In your copy of the data, omit the pictures and keep all else exactly as given.

DATA UNDER STUDY START

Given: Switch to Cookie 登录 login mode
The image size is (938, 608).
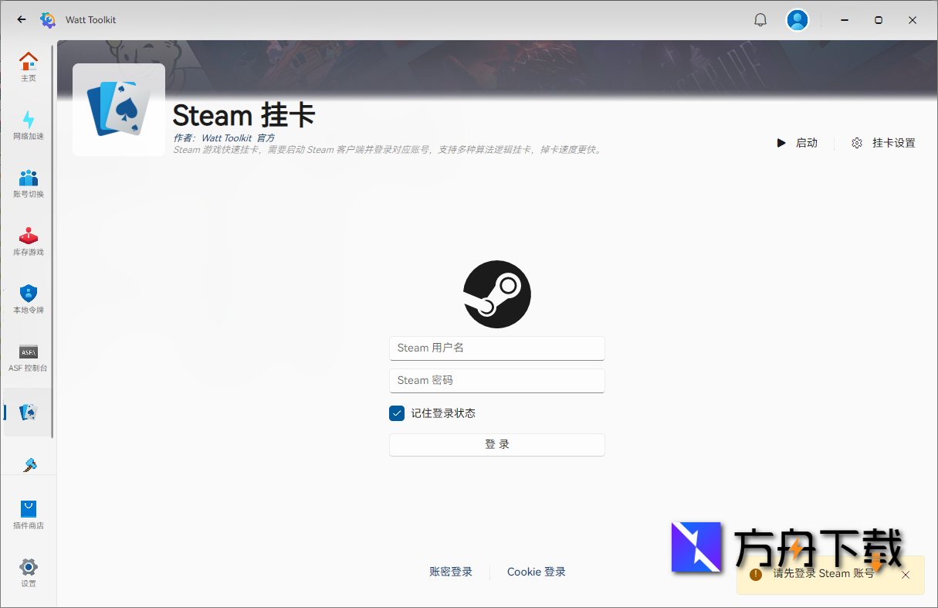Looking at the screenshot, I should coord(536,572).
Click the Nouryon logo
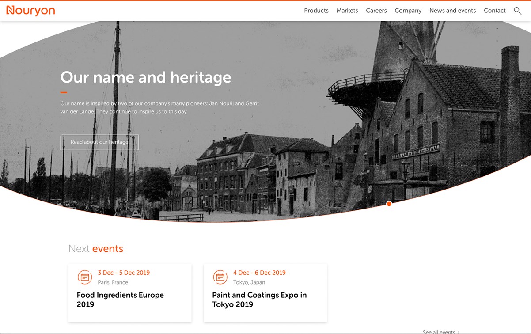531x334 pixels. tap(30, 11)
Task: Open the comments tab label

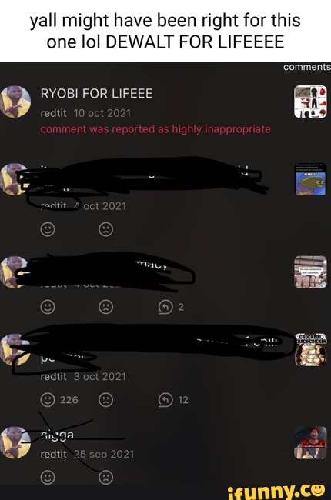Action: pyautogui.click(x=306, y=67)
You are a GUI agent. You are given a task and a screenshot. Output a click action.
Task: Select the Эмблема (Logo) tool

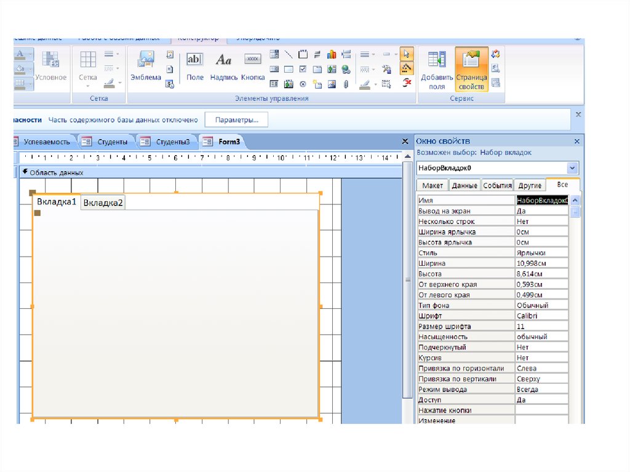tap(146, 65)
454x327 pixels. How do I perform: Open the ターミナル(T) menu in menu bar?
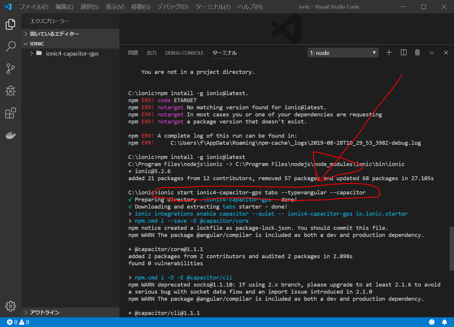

DATA UNDER STUDY END

WRITTEN ANSWER -
Given: Switch to Cookie 登录 login mode
The image size is (938, 608).
Looking at the screenshot, I should coord(536,572).
Click the Nouryon logo
531x334 pixels. tap(30, 11)
Task: Open the comments tab label

Action: pyautogui.click(x=306, y=67)
You are a GUI agent. You are given a task and a screenshot. Output a click action.
Task: Select the Эмблема (Logo) tool

tap(146, 65)
454x327 pixels. How do I perform: Open the ターミナル(T) menu in menu bar?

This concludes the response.